Arithmetic and Minerals
Livestock Update, January 1997
Mark L. Wahlberg, Animal and Poultry Sciences
Recently I received a request from an Extension Agent for some assistance with a mineral formulation problem. The problem and method of solution are detailed below.
Situation: A producer is using a commercial mineral product that contains Selenium at 0.0052%. The producer wanted to increase the Selenium level in the mineral using a Selenium premix that contains .06% Selenium. How much of the Selenium premix needs to be added to the commercial mineral to have the final mixture contain 80 Parts per Million?
Background Information: There are a few basic facts needed to solve this problem. They are:
The Solution: First of all we need to calculate how many milligrams of Se are needed in 50 pounds of commercial mineral plus Se-600 in order to have the total mixture contain 80 PPM.
80 PPM = 80 mg per Kg of Mineral
50 Pounds / 2.205 Pounds per Kg = 22.7 Kg
Se in the 50-pound bag = 22.7 Kg X 52 Mg/Kg = 1180 Mg of Se
Mg of Se needed in 50-pounds to provide 80 PPM = 22.7 Kg X 80 Mg/Kg = 1816 Mg
Extra Se needed is 1816 - 1180 = 636 mg additional Se
There are 600 PPM or 600 Mg in 1 Kg of the high Se premix.
636 mg needed/600 mg in 1 kg = 1.06 Kg of high Se premix.
1.06 Kg X 2.205 Pounds in 1 Kg = 2.34 Pounds of high Se premix.

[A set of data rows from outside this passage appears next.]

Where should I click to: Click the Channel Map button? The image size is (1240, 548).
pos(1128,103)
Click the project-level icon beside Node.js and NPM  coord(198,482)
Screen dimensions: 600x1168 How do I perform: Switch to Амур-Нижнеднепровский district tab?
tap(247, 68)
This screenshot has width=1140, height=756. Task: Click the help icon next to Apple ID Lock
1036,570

Final Se content of the mixture is 1180 mg in 22.7 Kg + 636 Mg in 1.06 Kg = 1816 mg in 23.76 Kg
1816 mg / 23.76 Kg = 76.4 Mg/Kg or 76.4 PPM.
You will note that the concentration is 76.4 PPM and not 80 because we added 2.34 pounds more material to the 50 pounds of mineral. However, it is certainly close enough to the desired outcome to be considered the proper amount, especially considering that we cannot estimate cow intake of mineral very accurately.